Safety relays are used when equipment presents a risk of personal injury or risk of property damage. It does not enter the PLC, but uses hardware methods to disconnect the power supply, so that the equipment is in a state of complete shutdown; and the safety relay itself has several contacts to ensure that it can be effectively disconnected when it fails.
If your equipment wants to enter the international market, it must at least have CE certification, so some equipment that needs to be exported, especially to the EU and Japan, are usually equipped with safety relays.
As the international community pays more and more attention to safety, some technical standards and implementation will gradually be in line with the global ones. At this time, as a forward-looking equipment manufacturer, we can say with confidence that it is necessary to use intrinsically safe relays.
The safety relay is automatically activated. As long as the opening conditions are met (sensor and feedback circuit closed), the device will automatically open the starting circuit.
The parallel capacitance of the coil of the ordinary relay is to prevent the high voltage at both ends of the relay coil from breaking down the contacts of the relay and generating an arc, but because of the addition of capacitance, the action delay of the relay will increase.
Therefore, most of the relay applications now use the freewheeling diode to eliminate the arc. The safety relay is an electronic module with internal freewheeling diodes for arc suppression. In actual use, there is no need to install capacitors.
When the SIS system was first put into use, the security level was relatively high. But with the passage of time, the possibility of safety failure, the value of safety-related parameters may gradually become larger. If it is used for a long time and is not tested, the safety level will drop.
Moreover, the key part of the safety relay is the performance of the selected relay, and the intrinsically safe relay has its mechanical life. Therefore, regular fault diagnosis of the system is required. In the whole life cycle of safety-related systems, it should also be pointed out that there must be a maintenance management plan.
When doing PROOF TEST, it is to detect whether there is a safety failure in the safety system. If there is no fault, its safety level is still within the original range. If a fault is found, it needs to be dealt with accordingly, including replacement.
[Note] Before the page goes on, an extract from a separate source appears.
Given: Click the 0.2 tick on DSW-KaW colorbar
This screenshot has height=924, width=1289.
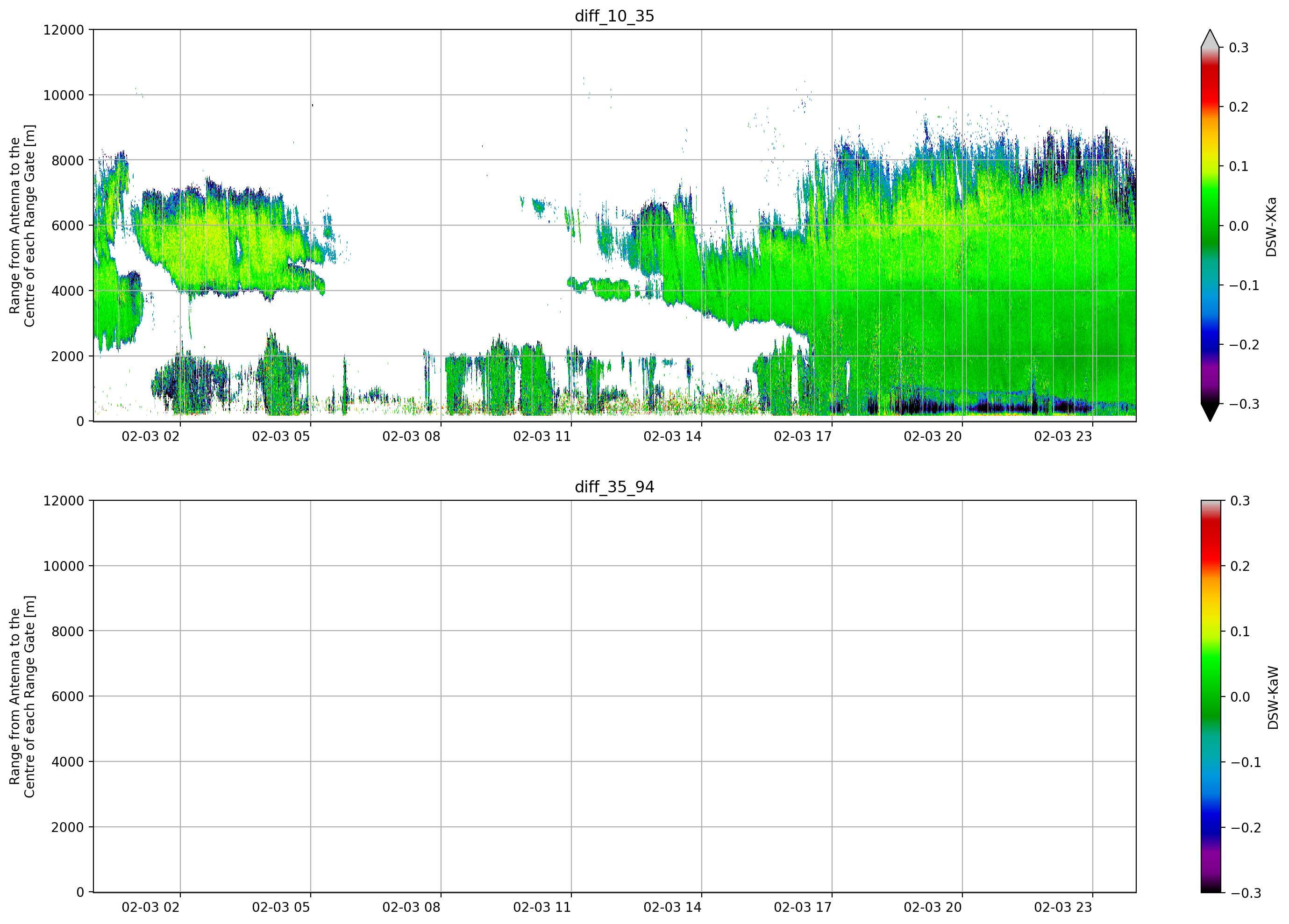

Therefore, the recommendation is a 5-year inspection test, or shorter, which is usually given in the "Safety Manual" of the safety relay product.
Safety relay contacts can be manually and systematically tested. Some safety relays provide normally closed contacts. Take out the input power of the safety relay, that is, the power supply. In the case of power failure, the normally open contact of the safety relay will be broken, and the normally closed contact will be closed.
Due to the mechanical interlock of the safety relay, the normally open and normally closed contacts will not be closed at the same time. If the system detects that the normally closed contact has been connected, it can be fully considered that the normally open contact of the safety relay can be disconnected and the safety relay is intact.
Power-on start-up current refers to the phenomenon that the current in industrial electronic instrument will be far greater than the normal working current at the moment of power-on. There are two indicators for the performance of the power-on start-up current: the maximum power-on current and the duration.
There are capacitors or inductive capacitors inside industrial electronic instruments. At the moment when the safety relay is powered on, the capacitor needs to be charged, and the capacitor shows an instantaneous short circuit phenomenon, which makes the start-up current instantly increase.
Therefore, when designing industrial electronic instruments, engineers must minimize the start-up current to reduce adverse effects on the system.
However, because the formal experiments of industrial electronic instruments are often carried out for one instrument, or the experimental power supply is ideal, this hazard is often ignored, so that the system will not work reliably if multiple instruments are used together on site.
Any circuit of the safety instrument system will carry out its own diagnosis. For example, the power supply circuit of the field instrument has short-circuit diagnosis and overload diagnosis. It will determine whether the circuit is short-circuited or overloaded by detecting the current of power supply circuit of the field instrument.
If it is diagnosed that the current is greater than the internal set value, it will send a fault signal to the system, enter the fault state, disconnect the power supply circuit, and ensure the safety of the entire system. If the power-on start-up current is too large, the system may not work properly. To mitigate the adverse effects of power-on start-up current in industrial electronic instruments, it is crucial to incorporate safety relays such as mat relay, intrinsically safe barrier relay, and e stop relay, which diagnose and safeguard the system by detecting and managing excessive current conditions.